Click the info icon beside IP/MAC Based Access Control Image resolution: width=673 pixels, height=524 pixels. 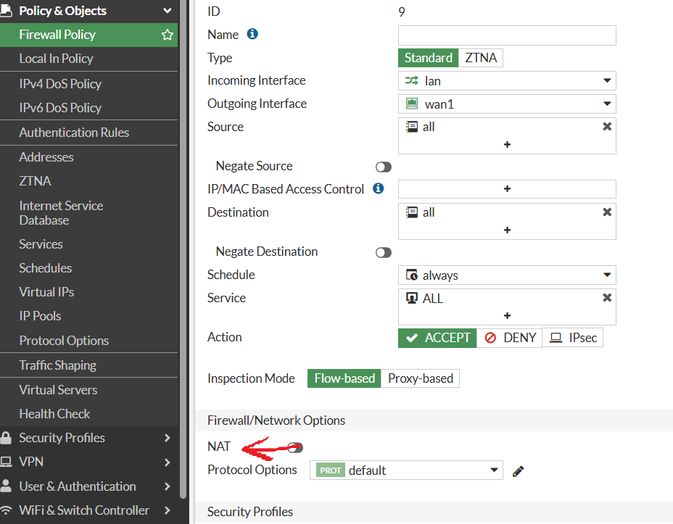pyautogui.click(x=378, y=188)
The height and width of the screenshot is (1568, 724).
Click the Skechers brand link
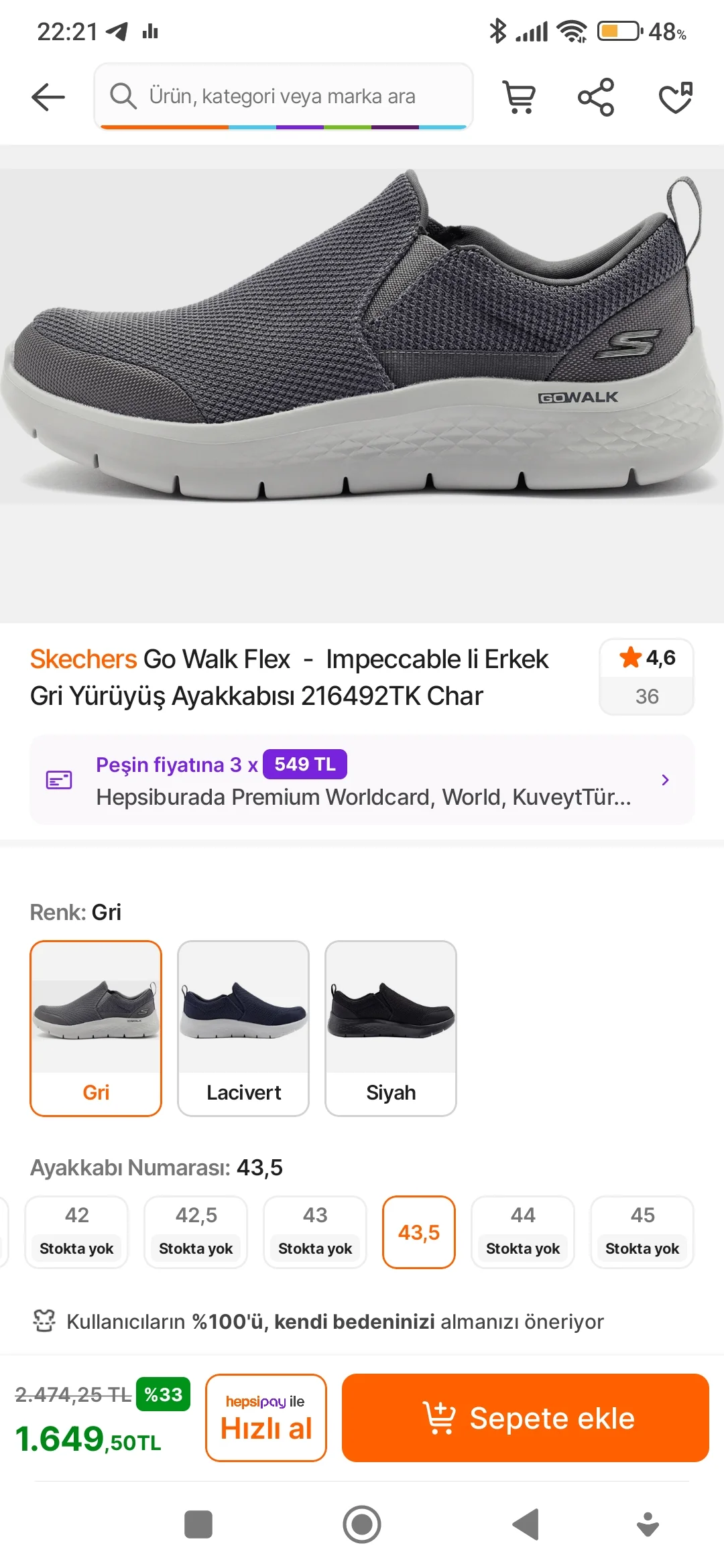point(83,659)
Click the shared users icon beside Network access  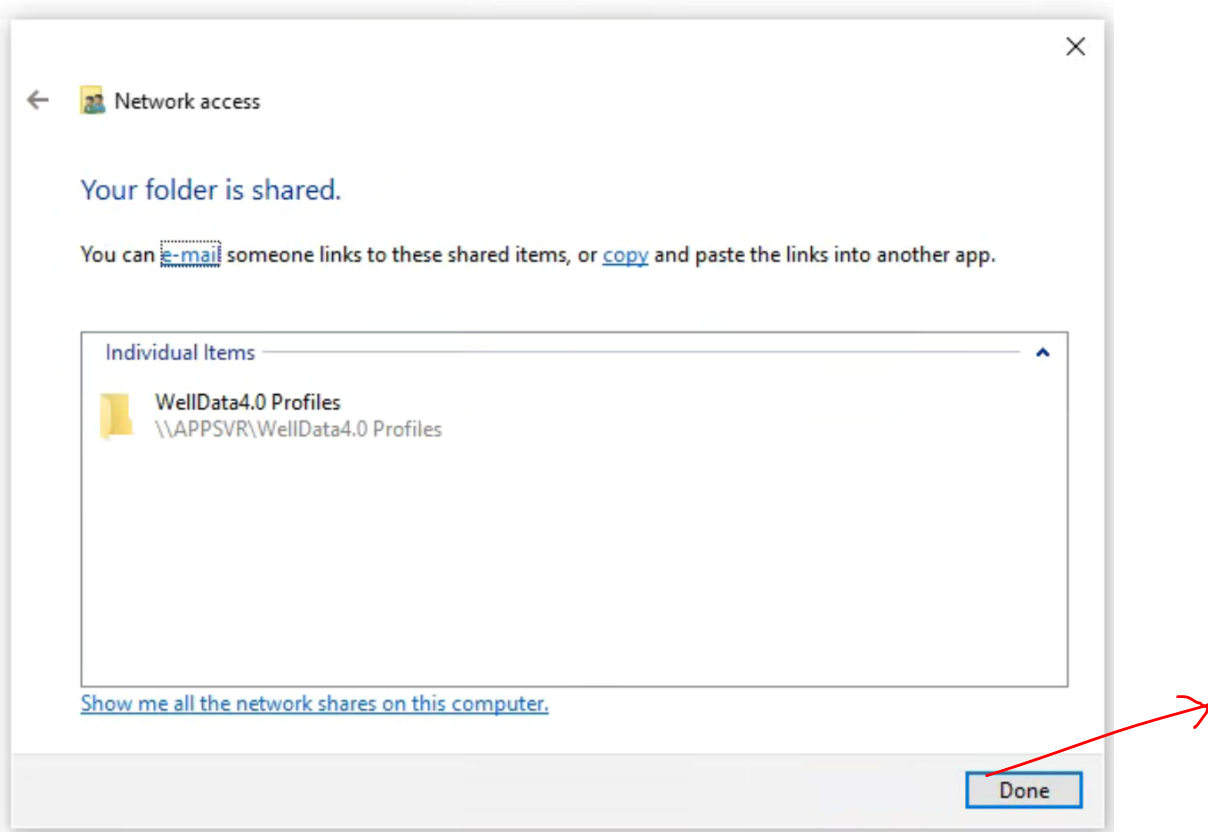[x=93, y=100]
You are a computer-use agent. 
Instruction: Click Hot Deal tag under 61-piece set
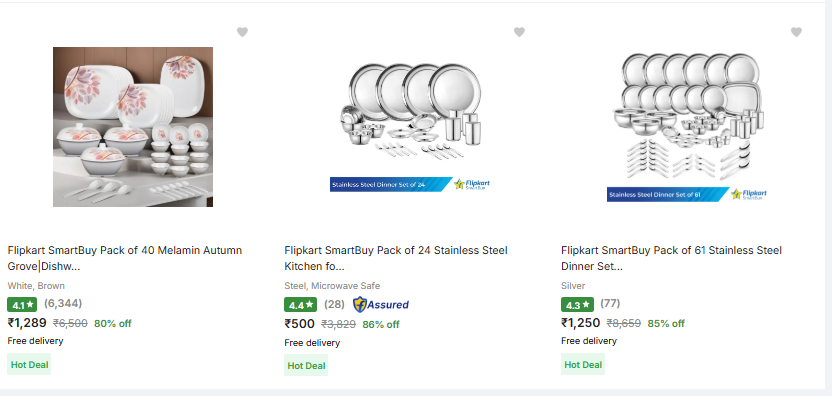(583, 365)
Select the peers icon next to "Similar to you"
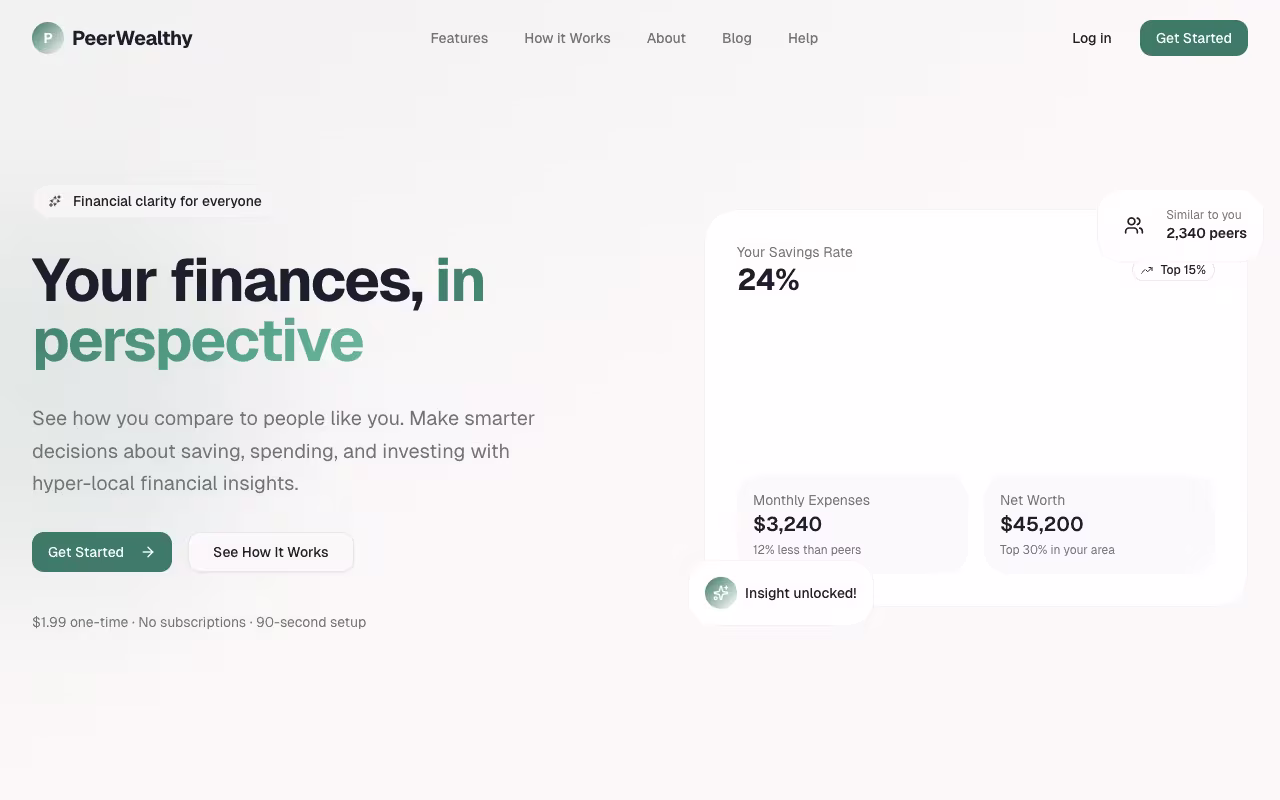 pyautogui.click(x=1133, y=225)
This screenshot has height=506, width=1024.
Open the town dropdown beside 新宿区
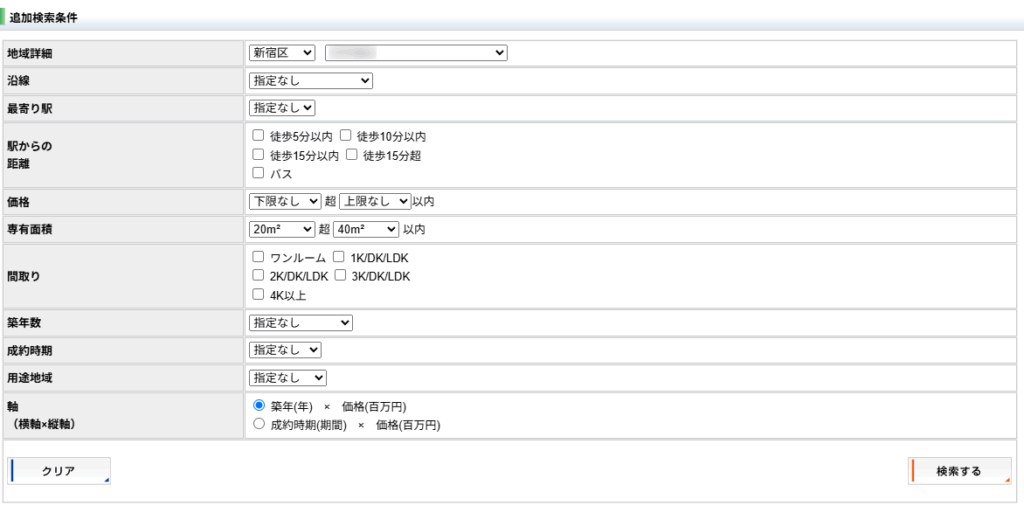[x=416, y=52]
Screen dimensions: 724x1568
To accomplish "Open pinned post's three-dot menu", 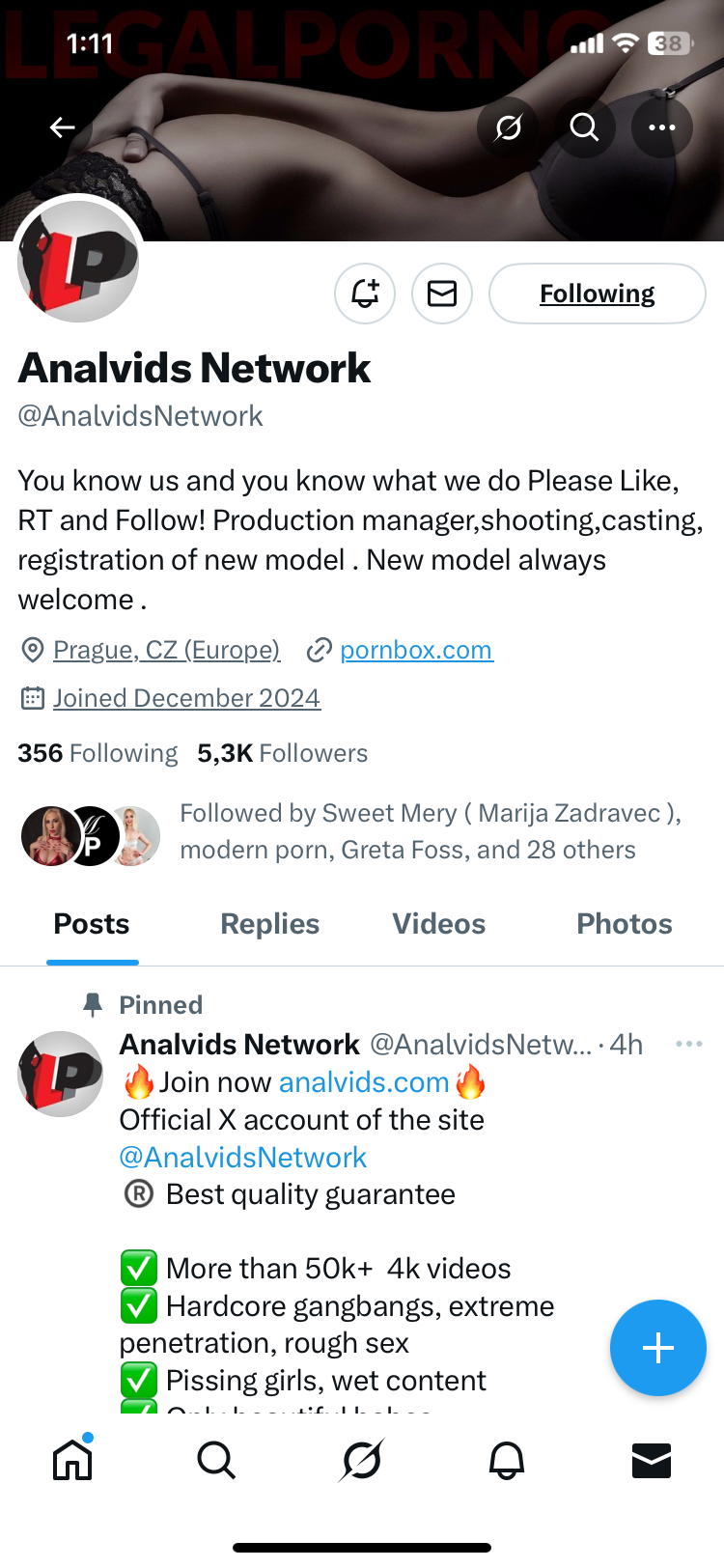I will 688,1044.
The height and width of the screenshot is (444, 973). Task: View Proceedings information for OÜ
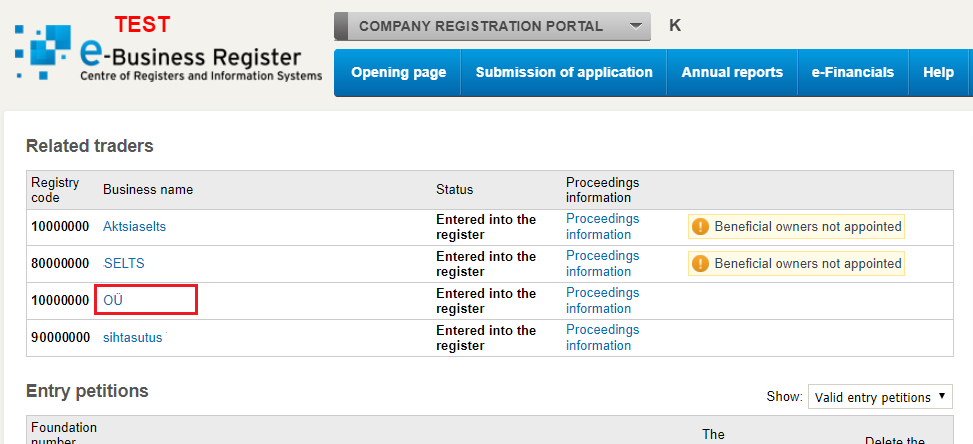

+++

YOUR INSTRUCTIONS>
Identify every line in the data above that contains the word "screenshot", and copy each of those lines in full. Case counts.

FULL ANSWER>
The height and width of the screenshot is (1568, 724).
This screenshot has height=506, width=1024.
The height and width of the screenshot is (444, 973). Task: View Proceedings information for OÜ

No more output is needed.